**LISTED RECORDS:**
__________________________________________________

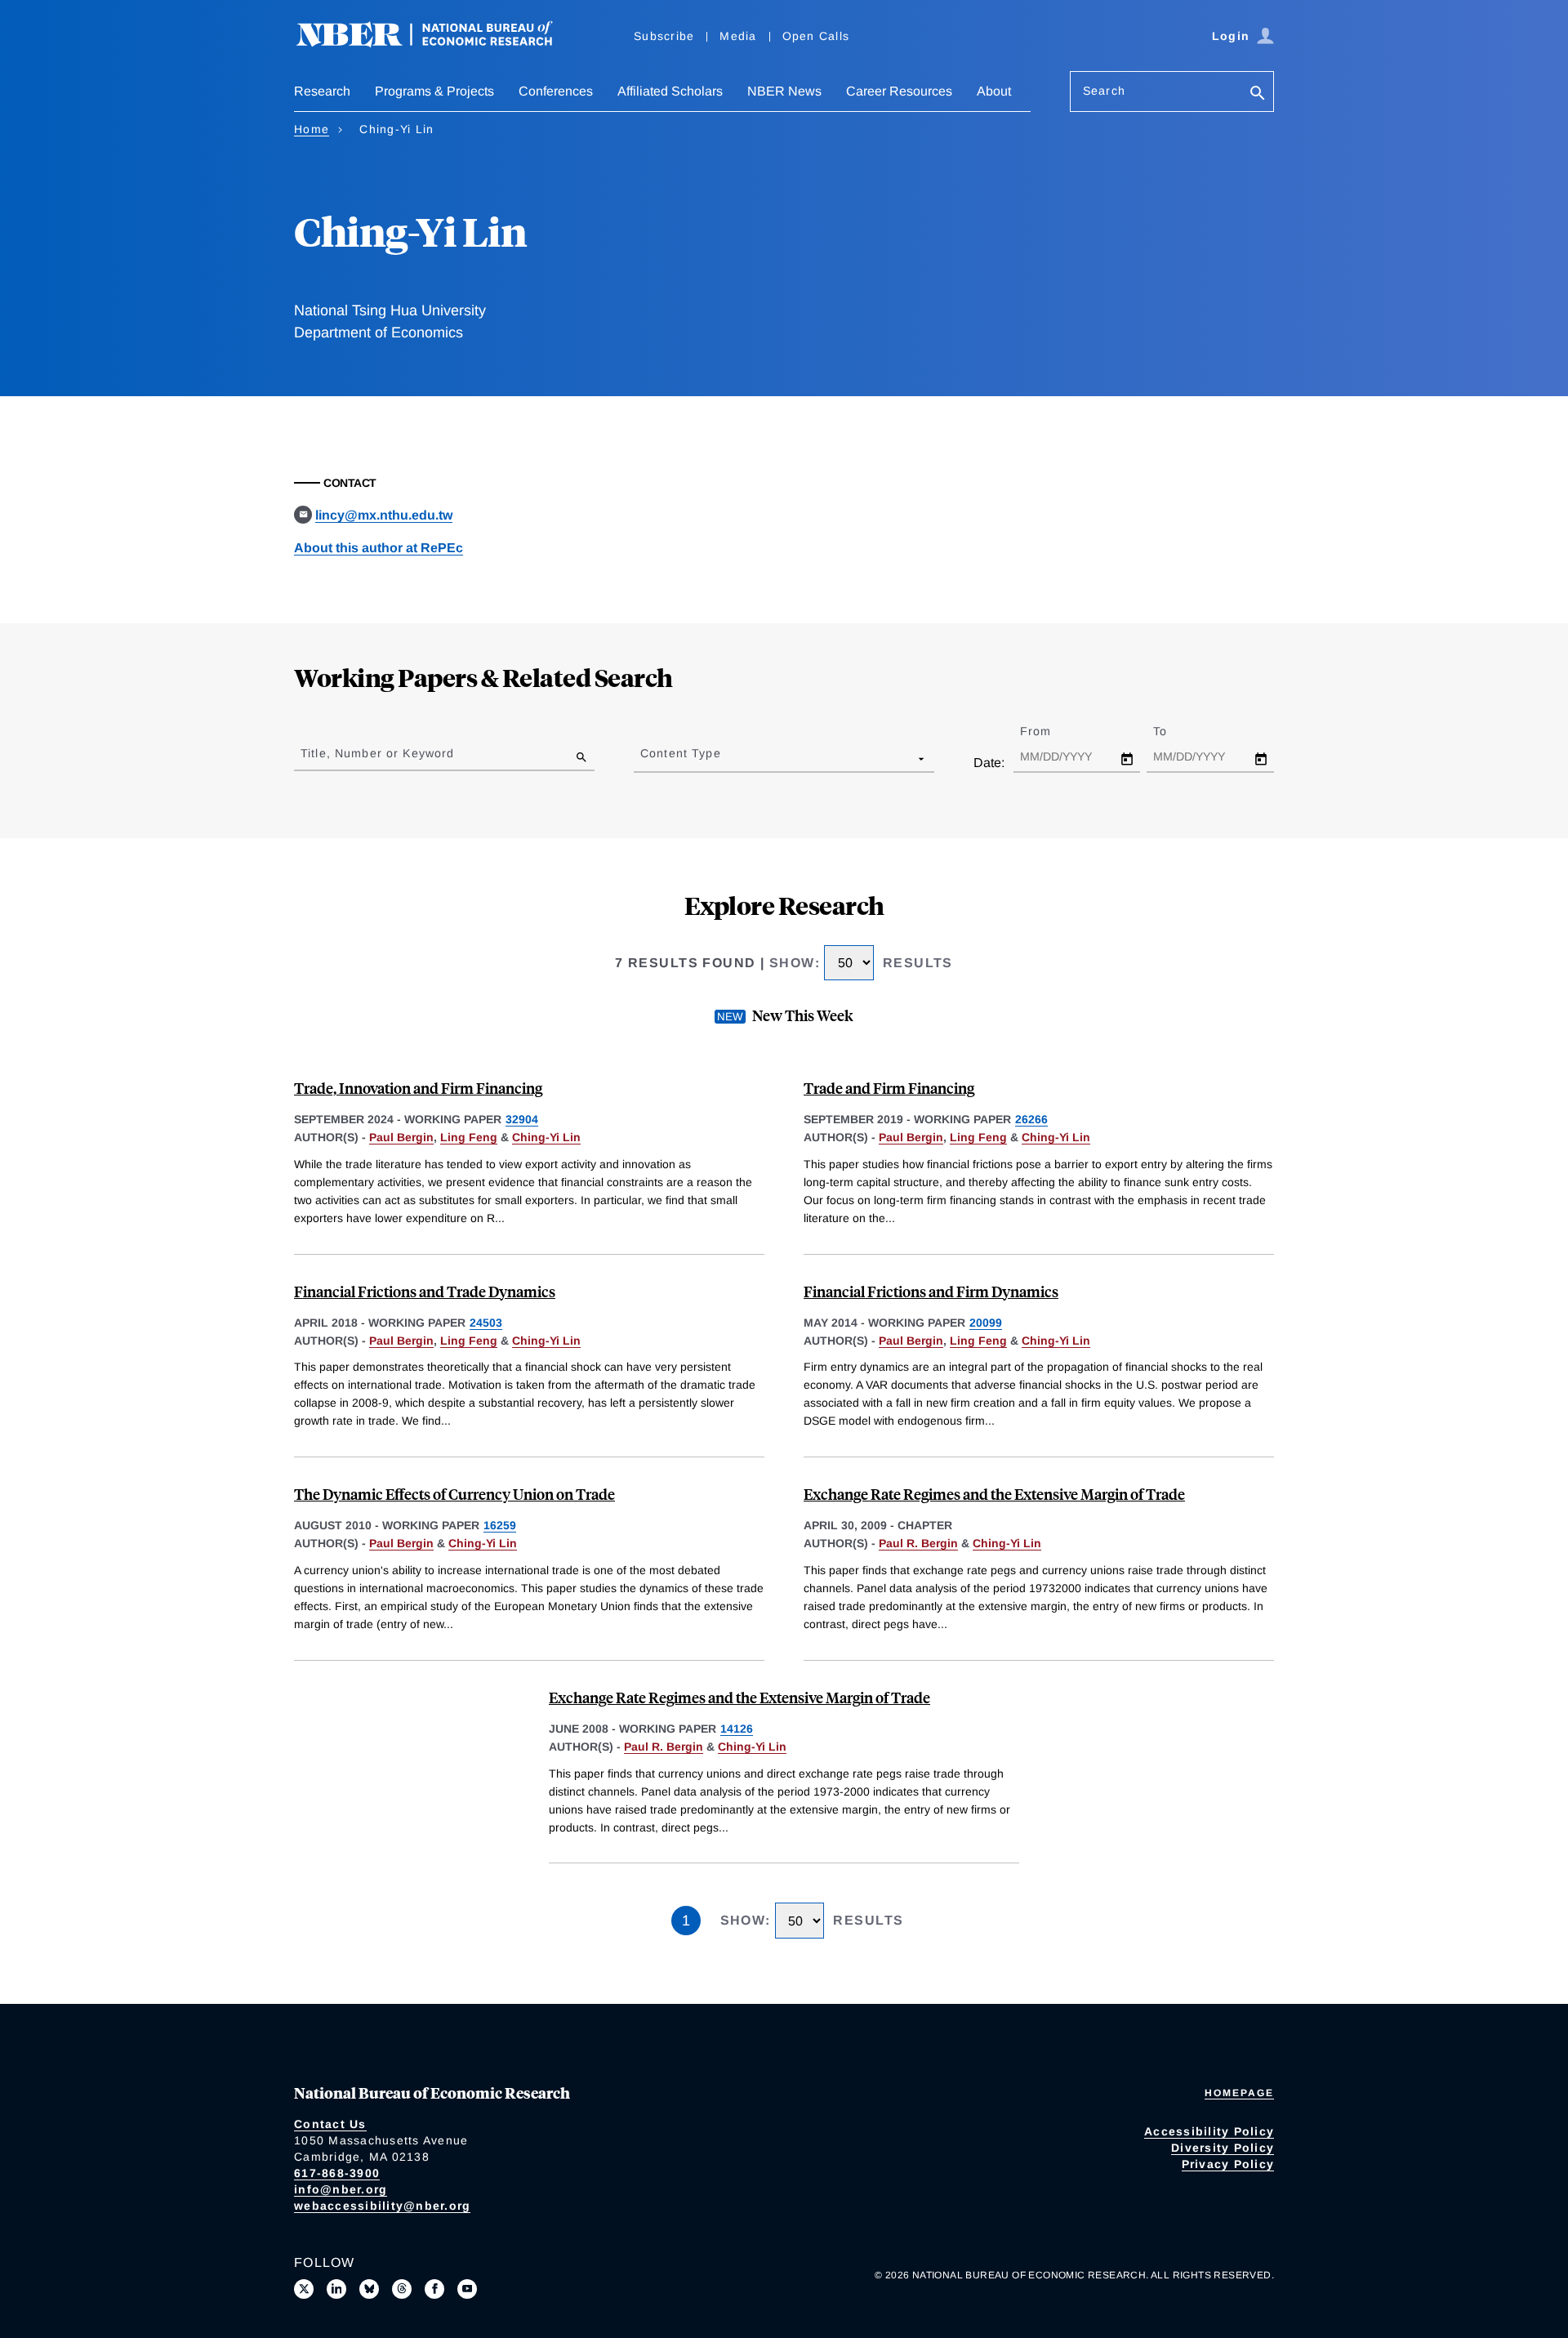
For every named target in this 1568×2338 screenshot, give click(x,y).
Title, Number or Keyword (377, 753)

__________________________________________________

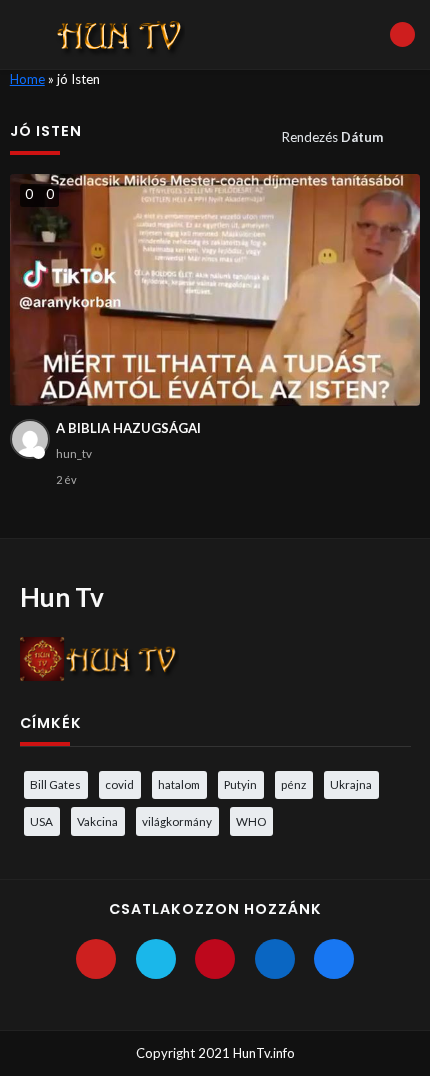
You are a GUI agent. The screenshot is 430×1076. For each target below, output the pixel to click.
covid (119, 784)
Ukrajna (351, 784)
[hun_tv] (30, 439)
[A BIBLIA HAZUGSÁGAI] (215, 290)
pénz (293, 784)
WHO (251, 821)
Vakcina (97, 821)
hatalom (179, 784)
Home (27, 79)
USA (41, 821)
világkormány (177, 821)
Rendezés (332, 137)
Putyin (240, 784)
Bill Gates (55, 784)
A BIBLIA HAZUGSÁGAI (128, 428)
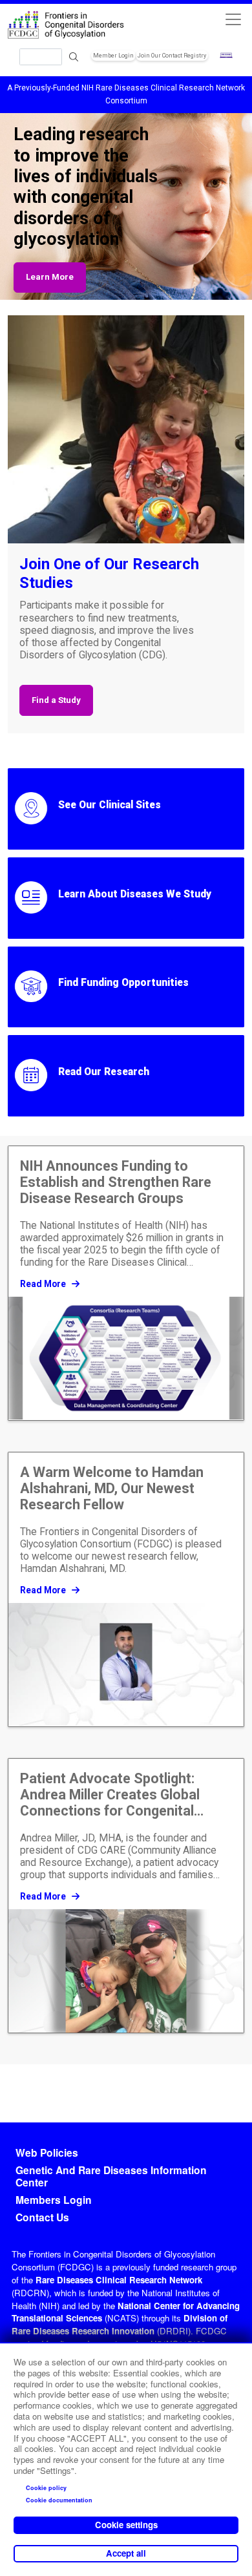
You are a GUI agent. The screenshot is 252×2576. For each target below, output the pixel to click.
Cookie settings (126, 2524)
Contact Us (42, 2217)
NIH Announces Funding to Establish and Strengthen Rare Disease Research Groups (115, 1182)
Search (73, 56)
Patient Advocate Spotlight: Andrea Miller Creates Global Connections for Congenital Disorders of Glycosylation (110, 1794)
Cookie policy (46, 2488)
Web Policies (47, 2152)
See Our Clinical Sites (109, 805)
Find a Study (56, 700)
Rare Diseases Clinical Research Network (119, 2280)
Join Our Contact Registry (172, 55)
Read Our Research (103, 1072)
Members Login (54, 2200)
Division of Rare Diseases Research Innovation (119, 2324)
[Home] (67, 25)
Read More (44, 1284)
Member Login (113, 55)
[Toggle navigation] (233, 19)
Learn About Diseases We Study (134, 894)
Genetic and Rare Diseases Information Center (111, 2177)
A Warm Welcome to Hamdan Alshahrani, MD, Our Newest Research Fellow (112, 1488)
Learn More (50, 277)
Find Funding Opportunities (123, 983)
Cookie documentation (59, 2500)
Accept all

__________________________________________________

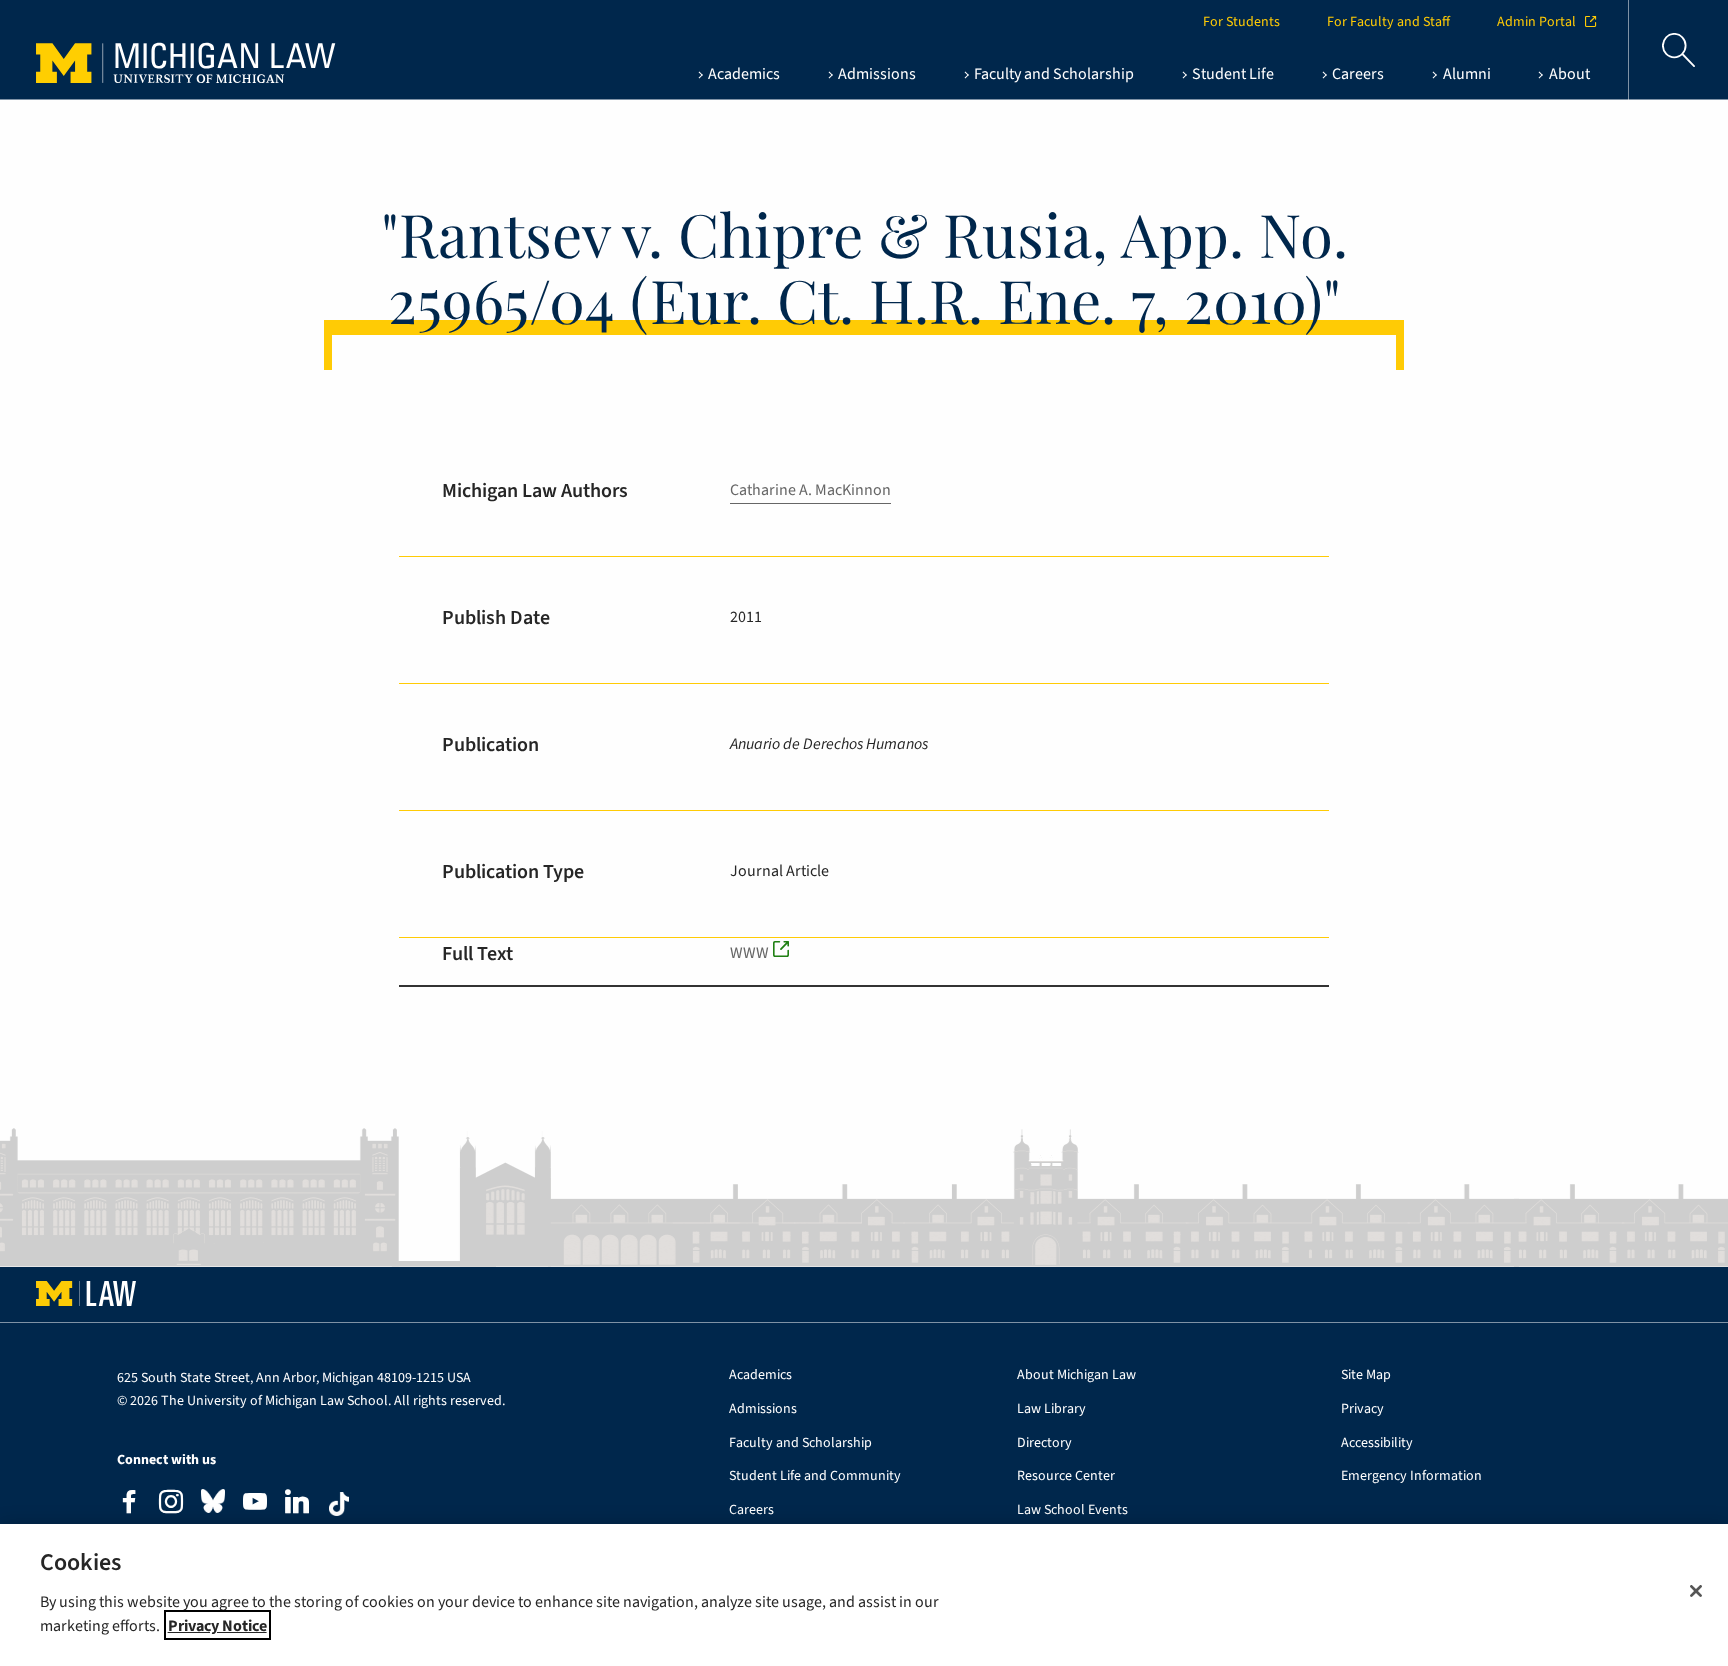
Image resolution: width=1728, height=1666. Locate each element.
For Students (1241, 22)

__________________________________________________

**WORK REQUIRED:**
Reproduce verbatim the lines above, from the line with "Find a Study (56, 700)" through the line with "Member Login (113, 55)".

**TASK OUTPUT:**
Find a Study (56, 700)
Rare Diseases Clinical Research Network (119, 2280)
Join Our Contact Registry (172, 55)
Read Our Research (103, 1072)
Members Login (54, 2200)
Division of Rare Diseases Research Innovation (119, 2324)
[Home] (67, 25)
Read More (44, 1284)
Member Login (113, 55)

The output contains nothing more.